The first chapter deals with the infamous Papin case, the story of two [End Page 436] sisters thought to have had incestuous relations in 1930s France. Employed as maids, they killed their employer and her daughter in a particularly brutal manner, gouging the mother's eyes and mutilating their bodies with a kitchen knife. The chapter is essentially a rereading of Jacques Lacan's famous article on the Papin case, "Motives of Paranoid Crime: The Crime of the Papin Sisters," published in the surrealist journal Minotaure in December 1933. Coffman shows how Lacan used Freud's case of President Schreber and the presumption of the sisters' homosexuality to construct his theory of the délire à deux, but ultimately reached a dead end: "If the Papin sisters had not been paranoid, they would not have been 'larval' homosexuals—but if they had not remained homosexuals, they would never have been paranoid. In the contradiction, 'Motives' displays a tension between two divergent approaches to temporality: the diachronic temporality of Freud's developmental model and the synchronic temporality (here rendered as 'contemporaneity') of Lacan's later distinction between the Real, imaginary and symbolic orders" (49–50).
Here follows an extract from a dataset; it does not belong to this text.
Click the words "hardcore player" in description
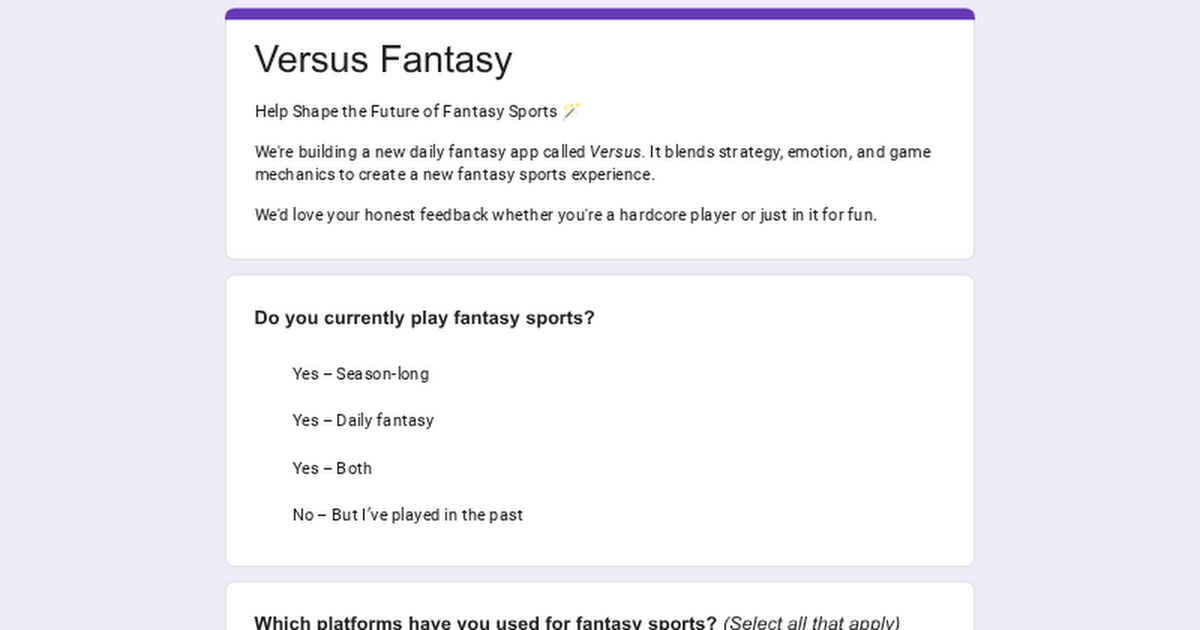coord(677,215)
The second chapter focuses on the surrealists, who were fascinated from early on not only by insanity but by women murderers, from the Papin sisters to the patricide Violette Nozière. Coffman turns her attention to the writings of André Breton, from L'Amour fou to Nadja, and specifically to the famous passages in Nadja dedicated to The Deranged, a controversial play that put onstage a lesbian teacher addicted to morphine. Exploring the surrealists' ambiguous position toward psychiatry, Coffman shows how, unlike Lacan, who is quick to highlight the Papin sisters' latent homosexuality, Breton himself obscures lesbianism and how this erasure also participates in a denial of marginal sexualities.
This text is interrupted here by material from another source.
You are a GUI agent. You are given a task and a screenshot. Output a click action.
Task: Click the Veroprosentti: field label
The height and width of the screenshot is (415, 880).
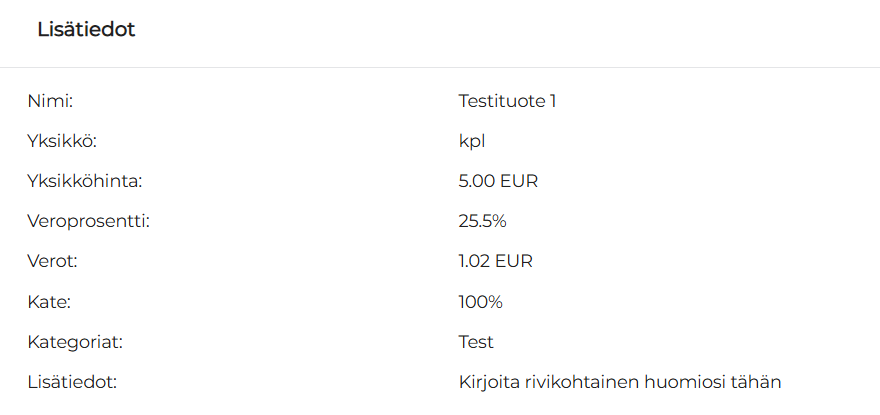pyautogui.click(x=88, y=221)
In rereading Lacan and the surrealists, Coffman attacks male-centered readings that cancel female desire. The first two chapters arrive at this conclusion without mention of another source that would have been of interest here: Jean Genet's play The Maids, which was directly inspired by the Papin case. Coffman instead chooses—understandably—to give voice to two women writers: Djuna Barnes and H. D. This is the turning point in her demonstration: while Lacan and Breton posited the lesbian as a "primitive," at the limits of civilization and human society, Barnes opens a space for her within language itself; that is, in a subversive move, language absorbs and assimilates schizophrenia within literature, thanks to its temporality and reversible characters. At the same time, her use of a disjointed temporality distinguishes Barnes from H. D., who successfully articulates such a temporality in Paint It Today: "What is most important in Paint It Today, however, is that it does rearticulate the terms of the symbolic: it stakes out a place for queer women's desires and bodies not in the future anterior of Djuna Barnes's [End Page 437] queer 'kingdom without precedent' but in that dialectical synthesis of past and future that composes the 'living present' " (190).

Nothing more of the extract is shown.